Okay, so the first three weeks of school have kicked my behind! How about all of you?
I've been busy with all of the beginning of the year stuff, and have been keeping up the blog for my classroom/students/parents better than I have this one!
Anyway...I thought I'd share some of the highs and lows of the first few weeks of kindergarten with all of you, who, I am sure, have gone through many of the same things.
Let's start with the lows, and get those bad boys out of the way...

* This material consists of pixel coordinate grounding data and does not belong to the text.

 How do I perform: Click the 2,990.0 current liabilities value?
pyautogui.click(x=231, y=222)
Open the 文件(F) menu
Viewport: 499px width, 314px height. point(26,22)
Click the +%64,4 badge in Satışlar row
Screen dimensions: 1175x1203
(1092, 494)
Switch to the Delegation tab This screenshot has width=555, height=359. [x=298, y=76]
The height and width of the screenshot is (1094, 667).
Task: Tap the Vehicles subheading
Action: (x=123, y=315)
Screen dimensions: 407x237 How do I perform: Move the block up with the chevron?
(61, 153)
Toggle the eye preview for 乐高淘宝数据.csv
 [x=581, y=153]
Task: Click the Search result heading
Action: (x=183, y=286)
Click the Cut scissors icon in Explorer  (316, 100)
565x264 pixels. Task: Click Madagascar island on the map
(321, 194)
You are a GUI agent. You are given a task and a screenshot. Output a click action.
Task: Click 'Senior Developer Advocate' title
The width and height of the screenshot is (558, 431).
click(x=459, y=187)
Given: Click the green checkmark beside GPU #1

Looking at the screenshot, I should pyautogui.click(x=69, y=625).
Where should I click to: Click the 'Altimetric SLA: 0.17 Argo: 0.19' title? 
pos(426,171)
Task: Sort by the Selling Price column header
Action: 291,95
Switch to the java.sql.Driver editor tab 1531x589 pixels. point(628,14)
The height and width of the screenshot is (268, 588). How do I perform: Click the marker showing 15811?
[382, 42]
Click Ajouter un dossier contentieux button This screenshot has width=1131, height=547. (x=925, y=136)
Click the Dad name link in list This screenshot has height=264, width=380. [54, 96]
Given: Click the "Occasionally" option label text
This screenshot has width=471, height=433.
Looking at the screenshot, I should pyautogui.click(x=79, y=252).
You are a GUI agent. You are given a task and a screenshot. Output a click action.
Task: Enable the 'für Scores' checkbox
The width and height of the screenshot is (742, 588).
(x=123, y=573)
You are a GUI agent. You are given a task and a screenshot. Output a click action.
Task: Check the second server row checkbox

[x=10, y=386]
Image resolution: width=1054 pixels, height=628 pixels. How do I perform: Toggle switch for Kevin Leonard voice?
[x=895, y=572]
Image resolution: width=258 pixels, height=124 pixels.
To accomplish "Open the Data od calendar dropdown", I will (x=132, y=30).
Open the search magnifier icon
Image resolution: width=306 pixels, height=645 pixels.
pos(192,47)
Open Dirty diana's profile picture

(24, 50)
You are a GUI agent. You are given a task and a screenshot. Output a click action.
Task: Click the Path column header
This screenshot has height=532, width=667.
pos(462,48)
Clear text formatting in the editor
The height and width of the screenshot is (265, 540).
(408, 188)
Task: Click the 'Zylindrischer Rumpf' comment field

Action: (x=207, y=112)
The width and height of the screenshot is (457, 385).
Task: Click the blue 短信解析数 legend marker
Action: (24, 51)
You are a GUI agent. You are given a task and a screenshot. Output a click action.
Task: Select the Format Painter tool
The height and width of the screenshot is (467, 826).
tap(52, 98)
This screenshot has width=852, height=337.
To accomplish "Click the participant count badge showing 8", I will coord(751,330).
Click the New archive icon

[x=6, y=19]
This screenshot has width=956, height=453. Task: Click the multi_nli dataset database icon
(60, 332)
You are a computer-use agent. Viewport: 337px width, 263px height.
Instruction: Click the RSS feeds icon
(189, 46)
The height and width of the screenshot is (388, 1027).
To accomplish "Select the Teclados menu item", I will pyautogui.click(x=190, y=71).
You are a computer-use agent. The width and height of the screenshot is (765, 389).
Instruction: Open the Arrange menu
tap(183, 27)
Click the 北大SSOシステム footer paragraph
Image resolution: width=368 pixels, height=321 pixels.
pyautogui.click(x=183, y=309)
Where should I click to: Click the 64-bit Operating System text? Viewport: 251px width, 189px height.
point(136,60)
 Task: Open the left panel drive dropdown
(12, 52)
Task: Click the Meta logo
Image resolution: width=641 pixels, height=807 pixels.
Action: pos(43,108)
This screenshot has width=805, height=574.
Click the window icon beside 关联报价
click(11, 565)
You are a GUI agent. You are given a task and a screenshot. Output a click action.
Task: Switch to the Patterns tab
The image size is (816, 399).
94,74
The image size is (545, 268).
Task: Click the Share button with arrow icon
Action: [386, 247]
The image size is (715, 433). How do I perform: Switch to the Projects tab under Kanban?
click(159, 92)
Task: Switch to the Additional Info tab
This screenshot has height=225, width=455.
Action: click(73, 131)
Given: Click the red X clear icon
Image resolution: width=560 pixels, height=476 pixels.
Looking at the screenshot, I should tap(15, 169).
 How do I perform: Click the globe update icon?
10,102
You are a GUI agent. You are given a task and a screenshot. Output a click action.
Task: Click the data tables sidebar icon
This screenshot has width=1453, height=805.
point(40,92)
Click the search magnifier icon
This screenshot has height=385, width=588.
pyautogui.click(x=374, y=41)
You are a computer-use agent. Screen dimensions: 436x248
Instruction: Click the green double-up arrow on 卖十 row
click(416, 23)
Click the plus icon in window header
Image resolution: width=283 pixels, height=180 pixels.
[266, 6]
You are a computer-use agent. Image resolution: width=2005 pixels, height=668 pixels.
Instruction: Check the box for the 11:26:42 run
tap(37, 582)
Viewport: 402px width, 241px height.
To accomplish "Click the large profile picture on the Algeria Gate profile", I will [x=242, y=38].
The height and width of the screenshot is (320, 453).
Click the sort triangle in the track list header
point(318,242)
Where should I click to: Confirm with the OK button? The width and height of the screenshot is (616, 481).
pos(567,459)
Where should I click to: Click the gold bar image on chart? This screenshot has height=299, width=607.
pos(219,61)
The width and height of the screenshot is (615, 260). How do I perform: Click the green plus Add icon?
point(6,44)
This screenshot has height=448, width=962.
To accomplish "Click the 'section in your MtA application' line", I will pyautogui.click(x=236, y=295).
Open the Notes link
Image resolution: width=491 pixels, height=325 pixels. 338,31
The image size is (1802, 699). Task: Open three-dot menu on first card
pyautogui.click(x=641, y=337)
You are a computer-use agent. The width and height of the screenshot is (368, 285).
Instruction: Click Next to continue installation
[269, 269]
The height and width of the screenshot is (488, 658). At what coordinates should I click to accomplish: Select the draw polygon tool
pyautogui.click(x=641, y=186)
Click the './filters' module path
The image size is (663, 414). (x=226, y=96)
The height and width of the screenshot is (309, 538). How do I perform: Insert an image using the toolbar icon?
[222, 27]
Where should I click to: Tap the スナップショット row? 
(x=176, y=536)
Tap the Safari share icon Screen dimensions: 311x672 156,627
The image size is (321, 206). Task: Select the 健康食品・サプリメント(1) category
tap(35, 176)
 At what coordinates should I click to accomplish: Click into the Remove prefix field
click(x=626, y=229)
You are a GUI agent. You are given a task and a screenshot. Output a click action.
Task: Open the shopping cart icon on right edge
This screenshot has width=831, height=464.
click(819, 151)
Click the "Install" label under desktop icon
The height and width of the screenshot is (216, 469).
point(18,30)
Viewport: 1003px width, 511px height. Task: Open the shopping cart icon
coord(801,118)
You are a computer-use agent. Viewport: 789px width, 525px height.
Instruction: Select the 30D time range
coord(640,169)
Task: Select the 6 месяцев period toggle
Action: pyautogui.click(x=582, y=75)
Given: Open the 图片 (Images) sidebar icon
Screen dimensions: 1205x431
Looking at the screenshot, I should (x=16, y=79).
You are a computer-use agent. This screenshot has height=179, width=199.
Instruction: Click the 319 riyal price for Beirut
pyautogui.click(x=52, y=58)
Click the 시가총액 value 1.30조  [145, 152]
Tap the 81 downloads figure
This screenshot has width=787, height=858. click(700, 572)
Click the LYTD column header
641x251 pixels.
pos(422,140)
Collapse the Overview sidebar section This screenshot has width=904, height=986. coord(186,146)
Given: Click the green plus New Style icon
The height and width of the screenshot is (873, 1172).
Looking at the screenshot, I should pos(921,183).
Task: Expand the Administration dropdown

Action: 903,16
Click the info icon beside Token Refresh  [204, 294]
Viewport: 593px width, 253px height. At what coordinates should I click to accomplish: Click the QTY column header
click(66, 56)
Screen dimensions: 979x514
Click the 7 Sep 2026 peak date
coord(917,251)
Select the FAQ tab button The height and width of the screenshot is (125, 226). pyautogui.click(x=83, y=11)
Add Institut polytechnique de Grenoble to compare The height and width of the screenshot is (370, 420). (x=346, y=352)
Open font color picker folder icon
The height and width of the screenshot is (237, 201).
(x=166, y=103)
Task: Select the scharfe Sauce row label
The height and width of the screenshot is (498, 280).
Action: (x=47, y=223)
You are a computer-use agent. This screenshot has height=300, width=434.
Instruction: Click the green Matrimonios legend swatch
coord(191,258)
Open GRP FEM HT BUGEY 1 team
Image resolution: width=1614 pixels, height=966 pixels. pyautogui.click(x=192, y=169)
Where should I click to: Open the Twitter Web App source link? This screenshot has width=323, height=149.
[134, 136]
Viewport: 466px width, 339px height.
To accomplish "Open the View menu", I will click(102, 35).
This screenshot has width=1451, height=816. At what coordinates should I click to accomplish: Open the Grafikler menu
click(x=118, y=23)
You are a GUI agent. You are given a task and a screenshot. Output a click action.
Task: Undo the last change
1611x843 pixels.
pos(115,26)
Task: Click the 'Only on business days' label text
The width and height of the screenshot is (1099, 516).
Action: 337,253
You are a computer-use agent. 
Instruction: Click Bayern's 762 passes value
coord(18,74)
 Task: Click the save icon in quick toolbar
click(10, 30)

The first one, and the biggest, is the amount of assessment I've had to do in the first three weeks of school. It is overwhelming, and it bugs me. I have to do: rote count, letter names, letter sounds (yes, letter sounds in the first three weeks of K), rhyme choice, rhyme supply, DIBELS Initial Sound Fluency and Letter Naming Fluency, and a writing sample, scored with a complex rubric (basically, all of my K students are guaranteed to NOT meet the criteria for success on this rubric). Oh, and we also had to spend time doing the online Early Star Literacy test. On top of this, I am supposed to be doing shapes, colors, and just taking stock of where my students are in general. I have spent the past three weeks feeling overwhelmed by assessment. I want to spend the beginning of the school year getting to know my students, getting to spend time with them, to put routines and procedures into place, and, more than anything else, to build relationships with my students, and to help them build relationships with one another. We've worked toward that, but we've also been bursting with assessments. Sigh.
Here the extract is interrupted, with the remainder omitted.